Dhaka Vegetable Oil industries Ltd. Vs. Commissioner of Taxes 5BLT (AD)-171
The Insurance Act, 1938 (As Amended) Sections-2(13D) and 46
“Insured” means a person natural or legal who has been insured by a an insurer against some risks or eventualities. For the purpose of Section-46 of the Act, the insured must be the same person as the holder of policy. And policy-holder as defined under Section-2( I 3D) of the Act is inclusive one.
Janata Insurance Company Ltd. Vs. M/S Islam Steel Mills Ltd. & Ors. 8 BLT (HCD)-311.
Section-46 of the Act, empowers a holder of policy to sue for any relief in respect of the policy in any court of competent jurisdiction in Bangladesh; any if the suit is brought in Bangladesh any question of law arising in connection with an such policy shall b determined according to the law in force in Bangladesh. But such right is given only to the holder of a policy and an insurer cannot claim such right to go to a civil Court. The intention of the legislature not giving any such right i.e. opening the doors of Civil Court to an insurer for avoiding the payment of the insured amount which he cannot avoid under the terms of the policy.
Homeland Life Ins. Co. Ltd. Vs. Jahanara Begum & Ors. 8BLT (HCD)-361
In all the cases, the goods secured, and the subject matter of the policy were admittedly owned by the plaintiff. Premiums were paid out of the account of the plaintiff. When the claims were placed and surveys held on the application of the plaintiff, the defendant never challenged and/or objected to such acts of the plaintiff. It is also admitted that the goods damaged were kept stored in the premises of the mills of the plaintiff. In all the policies, the goods were stated to have been owned and occupied in the premises of the mills of the plaintiffs and were pledged to the Bank, defendant No. 2 as security for the debts obtained by the plaintiff and the Bank and a charge on the goods. In all the policies, the defendant No. 2 had been stated as mortgage, the plaintiff as mortgagor and the policy was made subject to a Mortgage clause. The plaintiff as was named in all the policies is quite competent to sue the defendant 1 Insurance Company for insurance claims a policy holder under Section-46 of the Insurance Act.

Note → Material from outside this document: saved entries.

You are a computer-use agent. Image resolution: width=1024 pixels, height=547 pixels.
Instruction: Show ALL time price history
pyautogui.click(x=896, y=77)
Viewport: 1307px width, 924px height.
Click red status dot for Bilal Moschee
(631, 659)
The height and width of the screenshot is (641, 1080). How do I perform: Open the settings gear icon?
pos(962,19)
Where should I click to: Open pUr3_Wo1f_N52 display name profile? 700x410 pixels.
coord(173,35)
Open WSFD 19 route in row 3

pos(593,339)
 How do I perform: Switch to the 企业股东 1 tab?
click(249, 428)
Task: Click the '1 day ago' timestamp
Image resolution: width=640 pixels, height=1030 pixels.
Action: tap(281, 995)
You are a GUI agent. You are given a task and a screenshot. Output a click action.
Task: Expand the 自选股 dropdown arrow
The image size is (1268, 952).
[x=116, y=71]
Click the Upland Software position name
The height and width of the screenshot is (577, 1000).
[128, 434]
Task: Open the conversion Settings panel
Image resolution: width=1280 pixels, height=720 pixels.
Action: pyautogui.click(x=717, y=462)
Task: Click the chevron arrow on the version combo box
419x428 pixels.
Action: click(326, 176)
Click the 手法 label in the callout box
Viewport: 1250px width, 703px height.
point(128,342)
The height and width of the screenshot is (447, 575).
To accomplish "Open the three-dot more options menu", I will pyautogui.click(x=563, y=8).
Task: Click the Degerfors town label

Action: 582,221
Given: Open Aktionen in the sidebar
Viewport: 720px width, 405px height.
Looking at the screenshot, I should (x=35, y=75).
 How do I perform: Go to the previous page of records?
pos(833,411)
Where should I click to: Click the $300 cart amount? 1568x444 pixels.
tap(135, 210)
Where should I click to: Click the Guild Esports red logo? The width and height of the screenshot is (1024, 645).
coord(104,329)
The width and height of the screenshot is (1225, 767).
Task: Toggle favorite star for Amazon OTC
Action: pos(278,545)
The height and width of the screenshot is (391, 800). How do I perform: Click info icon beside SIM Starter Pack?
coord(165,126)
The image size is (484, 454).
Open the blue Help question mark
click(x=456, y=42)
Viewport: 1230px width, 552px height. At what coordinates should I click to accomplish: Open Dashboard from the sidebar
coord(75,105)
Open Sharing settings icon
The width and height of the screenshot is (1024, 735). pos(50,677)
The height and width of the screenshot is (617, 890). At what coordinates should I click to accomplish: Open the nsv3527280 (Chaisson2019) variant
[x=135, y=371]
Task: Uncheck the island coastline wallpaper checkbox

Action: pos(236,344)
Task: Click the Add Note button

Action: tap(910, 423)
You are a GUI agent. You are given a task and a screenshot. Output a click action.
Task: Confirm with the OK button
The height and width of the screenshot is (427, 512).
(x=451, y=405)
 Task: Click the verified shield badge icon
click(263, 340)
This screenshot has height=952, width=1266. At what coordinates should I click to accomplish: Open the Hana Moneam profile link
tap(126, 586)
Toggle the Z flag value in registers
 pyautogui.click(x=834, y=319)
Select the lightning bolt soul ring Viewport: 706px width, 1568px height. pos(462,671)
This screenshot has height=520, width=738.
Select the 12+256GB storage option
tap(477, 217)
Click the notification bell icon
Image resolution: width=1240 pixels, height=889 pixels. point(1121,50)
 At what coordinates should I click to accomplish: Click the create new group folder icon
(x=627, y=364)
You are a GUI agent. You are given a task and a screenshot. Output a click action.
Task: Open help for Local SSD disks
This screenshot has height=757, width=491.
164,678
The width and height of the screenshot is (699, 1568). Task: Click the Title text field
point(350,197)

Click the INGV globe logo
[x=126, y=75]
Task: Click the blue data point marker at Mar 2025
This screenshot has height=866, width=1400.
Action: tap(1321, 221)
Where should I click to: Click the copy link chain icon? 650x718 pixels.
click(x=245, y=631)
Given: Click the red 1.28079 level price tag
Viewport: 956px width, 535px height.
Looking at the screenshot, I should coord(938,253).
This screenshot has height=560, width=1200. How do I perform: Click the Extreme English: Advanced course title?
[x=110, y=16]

Janatainsurance Company Ltd. Vs. M/S Islam Steel Mills Ltd. Vs. & Ors. 8BLT (HCD)-311
Section-47A of the Act deals specifically for settlement of the dispute, if any, with regard to life policy. Section says that if the dispute arising under a policy of life insurance assuring a sum not exceeding five thousand taka may be referred to the Controller of Insurance and the Controller may, after hearing the parties and taking such evidence as he may in his absolute discretion, consider necessary, settle the dispute, Under subsection (2 of Section 47A the decision of the Controller of Insurance is final and shall not be called in question in any court and shall be deemed to be a decree of a court. There is of course no other provisions in the Act providing any forum for settlement of any claim in respect of a life insurance police exceeding Taka Five thousand.
Homeland Life Ins. Co. Ltd. V. Jahanara Begum &Ors. 8BLT (HCD)-361
Plaintiff-appellant is entitled to the statutory interest under the law and the Court has no discretion in the matter.
Chaina Marine Products Ltd. Vs. Reliance Insurance Ltd. 6BLT (AD)-234.